■ **WHAT YOU SHOULD DO**: Repeat the items below word for word, covering the stretch from the line containing "coordinates (1146, 990)." through the line containing "legend-label: Large banks is", with both lines included.

■ **SOURCE DATA**:
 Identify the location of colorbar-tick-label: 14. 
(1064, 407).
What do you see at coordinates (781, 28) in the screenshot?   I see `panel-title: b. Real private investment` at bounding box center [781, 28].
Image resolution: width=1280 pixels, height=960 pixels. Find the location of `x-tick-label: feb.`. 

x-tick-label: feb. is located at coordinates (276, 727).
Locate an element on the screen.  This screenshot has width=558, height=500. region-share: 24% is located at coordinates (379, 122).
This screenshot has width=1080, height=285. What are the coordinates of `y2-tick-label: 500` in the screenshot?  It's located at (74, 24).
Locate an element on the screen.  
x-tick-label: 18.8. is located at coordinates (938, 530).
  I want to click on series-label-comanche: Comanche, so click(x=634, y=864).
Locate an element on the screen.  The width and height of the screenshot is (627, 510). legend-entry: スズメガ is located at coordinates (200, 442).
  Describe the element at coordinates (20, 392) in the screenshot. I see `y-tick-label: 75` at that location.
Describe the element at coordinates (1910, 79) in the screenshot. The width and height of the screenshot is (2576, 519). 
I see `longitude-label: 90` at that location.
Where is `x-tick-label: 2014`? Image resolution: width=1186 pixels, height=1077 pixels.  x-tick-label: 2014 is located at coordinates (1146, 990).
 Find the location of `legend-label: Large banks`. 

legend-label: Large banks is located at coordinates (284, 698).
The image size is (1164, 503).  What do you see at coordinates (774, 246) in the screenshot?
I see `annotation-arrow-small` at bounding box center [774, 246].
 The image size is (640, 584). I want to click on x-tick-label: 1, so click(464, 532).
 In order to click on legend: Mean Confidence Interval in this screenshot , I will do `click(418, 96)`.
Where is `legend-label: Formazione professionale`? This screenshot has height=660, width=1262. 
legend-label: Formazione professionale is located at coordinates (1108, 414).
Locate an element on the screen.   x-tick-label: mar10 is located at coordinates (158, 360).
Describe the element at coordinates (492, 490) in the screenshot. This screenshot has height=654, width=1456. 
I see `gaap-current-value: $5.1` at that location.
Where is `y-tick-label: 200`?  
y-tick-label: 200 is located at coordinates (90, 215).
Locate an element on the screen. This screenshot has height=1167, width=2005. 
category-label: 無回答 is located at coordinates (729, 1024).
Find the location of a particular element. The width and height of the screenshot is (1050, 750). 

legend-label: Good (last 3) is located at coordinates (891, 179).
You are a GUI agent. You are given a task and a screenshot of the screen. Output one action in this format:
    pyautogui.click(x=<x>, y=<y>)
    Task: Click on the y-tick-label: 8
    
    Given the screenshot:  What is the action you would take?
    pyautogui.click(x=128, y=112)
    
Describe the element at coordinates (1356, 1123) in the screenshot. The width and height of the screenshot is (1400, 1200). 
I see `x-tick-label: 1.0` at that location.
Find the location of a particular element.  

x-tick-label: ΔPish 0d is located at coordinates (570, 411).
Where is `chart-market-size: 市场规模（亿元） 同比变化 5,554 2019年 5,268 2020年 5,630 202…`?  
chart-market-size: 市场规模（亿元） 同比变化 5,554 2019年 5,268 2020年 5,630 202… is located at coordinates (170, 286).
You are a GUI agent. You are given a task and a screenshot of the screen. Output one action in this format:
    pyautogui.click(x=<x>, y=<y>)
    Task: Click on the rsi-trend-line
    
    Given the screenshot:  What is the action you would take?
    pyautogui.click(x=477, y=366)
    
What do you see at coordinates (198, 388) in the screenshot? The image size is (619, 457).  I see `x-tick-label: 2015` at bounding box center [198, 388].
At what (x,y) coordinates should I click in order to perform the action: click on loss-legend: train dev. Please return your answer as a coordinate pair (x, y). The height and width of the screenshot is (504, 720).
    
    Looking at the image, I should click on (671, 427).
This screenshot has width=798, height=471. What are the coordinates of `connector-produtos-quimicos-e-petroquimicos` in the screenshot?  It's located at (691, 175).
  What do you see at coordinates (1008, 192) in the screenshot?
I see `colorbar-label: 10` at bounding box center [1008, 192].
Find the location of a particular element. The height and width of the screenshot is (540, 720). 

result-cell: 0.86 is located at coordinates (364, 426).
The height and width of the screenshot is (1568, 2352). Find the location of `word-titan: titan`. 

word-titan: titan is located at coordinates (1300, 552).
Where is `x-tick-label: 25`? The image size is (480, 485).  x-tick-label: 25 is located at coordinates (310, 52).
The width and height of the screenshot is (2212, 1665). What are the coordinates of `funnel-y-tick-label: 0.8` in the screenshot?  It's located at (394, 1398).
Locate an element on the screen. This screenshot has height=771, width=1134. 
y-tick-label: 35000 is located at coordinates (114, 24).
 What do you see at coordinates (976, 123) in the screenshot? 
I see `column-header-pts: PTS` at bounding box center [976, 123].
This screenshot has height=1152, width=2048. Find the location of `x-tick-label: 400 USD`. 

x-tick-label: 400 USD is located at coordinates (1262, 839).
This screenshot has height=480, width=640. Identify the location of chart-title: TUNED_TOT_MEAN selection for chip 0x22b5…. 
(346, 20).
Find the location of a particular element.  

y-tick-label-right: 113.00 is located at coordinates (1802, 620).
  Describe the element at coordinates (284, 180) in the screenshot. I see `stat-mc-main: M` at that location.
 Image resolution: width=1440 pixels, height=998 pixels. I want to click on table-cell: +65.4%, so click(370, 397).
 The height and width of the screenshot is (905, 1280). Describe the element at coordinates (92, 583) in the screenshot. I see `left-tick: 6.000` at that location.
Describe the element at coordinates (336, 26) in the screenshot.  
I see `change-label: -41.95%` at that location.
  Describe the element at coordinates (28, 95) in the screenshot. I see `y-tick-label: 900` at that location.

■ **TASK SOLUTION**:
Where is `x-tick-label: 2014`? Image resolution: width=1186 pixels, height=1077 pixels.  x-tick-label: 2014 is located at coordinates (1146, 990).
 Find the location of `legend-label: Large banks`. 

legend-label: Large banks is located at coordinates (284, 698).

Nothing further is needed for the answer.